The research results were published this week in the journal Sciences Advances and are based on the analysis of a team led by Randall Haas, a scientist at the University of California-Davis, who ensured that between 30 and 50% of hunters in the Americas at the time would have been women.

WMP6, the hunter

The study was based on the skeletons of six people, including two hunters, unearthed in 2018 by Haas, his team and members of the Mulla Fasiri community, in Wilamaya Patjxa, in the Peruvian district of Puno, an important archaeological site in the Andes Cordillera.

Bone and tooth analysis identified woman between 17 and 19, registered as WMP6, already a man between 25 and 30 years old. “The finds at this location were particularly interesting,” said Haas.

Scientists later discovered next to the woman’s remains sharp points, small spears, knife, carved stones and other objects used to dismember animals and empty their guts. Everything was in a bag that ended up falling apart, probably a leather backpack.

“This shows us that preconceived ideas were inaccurate, at least for part of human prehistory”, Randall Haas noted, referring to the belief that at the time women gathered and men hunted.

According to the specialist, the findings of this research also show that “today’s disparities in terms of wages, promotion and advancement in professional careers, between men and women, are not at all natural “.

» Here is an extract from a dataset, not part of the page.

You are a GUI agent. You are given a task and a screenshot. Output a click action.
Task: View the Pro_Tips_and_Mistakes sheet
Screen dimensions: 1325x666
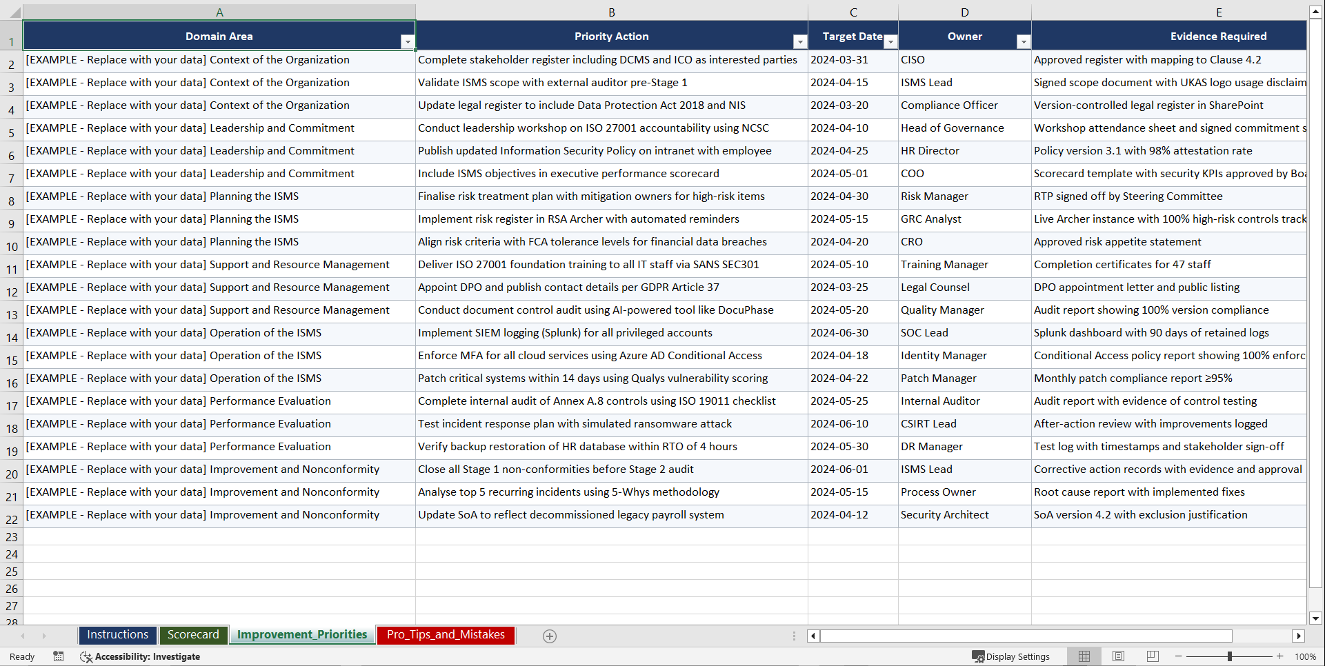click(445, 635)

“Work practices in recent hunter-gatherer societies are strongly gendered, which might lead some to believe that gender inequalities in areas like pay or rank are somehow ‘natural’. But it is now clear that the gender division of labor was fundamentally different, probably more equitable in the deep hunter-gatherer past of our species, ”he said.

According to the investigation, WMP6 would have used a weapon called an “atlatl”, a thruster that would have increased the speed and distance traveled by its spear. Their prey would have been mainly vicunas, wild ancestors of alpacas, and Andean fallow deer.

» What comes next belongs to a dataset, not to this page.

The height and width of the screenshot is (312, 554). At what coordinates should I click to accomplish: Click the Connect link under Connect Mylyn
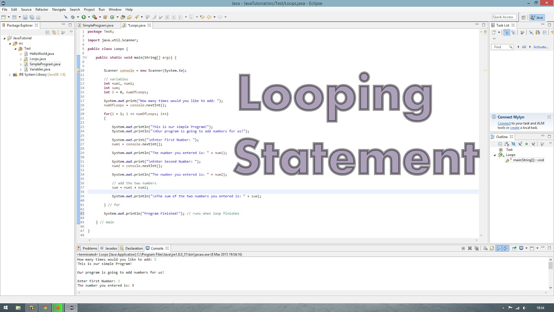pos(504,123)
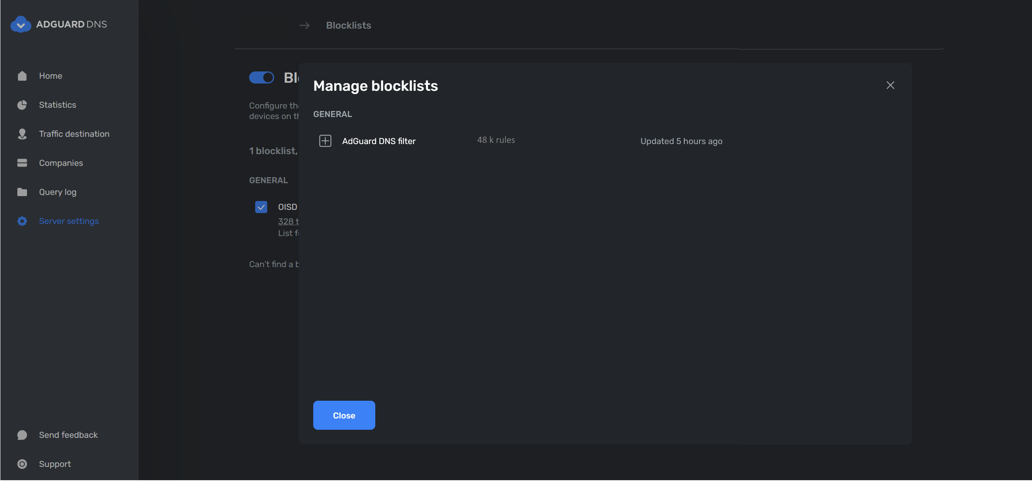Click the AdGuard DNS cloud logo

pos(21,24)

Something normal at the time

To find out if this woman was an exception, scientists studied about 429 skeletons buried in 107 locations across the Americas, dating between 17,000 and 4,000 years ago. There they found 27 people who were hunters and whose sex could be reliably established: eleven were women.

“The sample is sufficient to conclude that the participation of women in the tasks of hunting large prey was normal at the time”, specifies the team in its conclusions, which calculates, on the basis of all the data collected, that between 30 and 50% of the hunters in these companies were women.

In this sense, experts insist that this study adds a grain of sand to the theory that “often the modern idea of ​​genres does not reflect the past”.

In 2017, a genetic study showed that the remains of a Viking warrior were actually those of a Viking. However, it is still unclear why other more modern hunter-gatherer societies have discriminated between the sexes in hunting activities.

The Haas team suggests that the reasons could be found in external influences, as the WMP6 thruster was perhaps easier to use than other weapons used later and boys and girls could learn to handle it before women do not reach the top. age of consecration to procreation. On the other hand, weapons like archery, for example, require long learning and constant practice.

Experts now want to understand how the gender division of labor and its consequences at different times and places have changed among the hunter-gatherer populations of the Americas.

In turn, they hope that this study will stimulate further research to find out whether other hunters existed at that time in other parts of the world.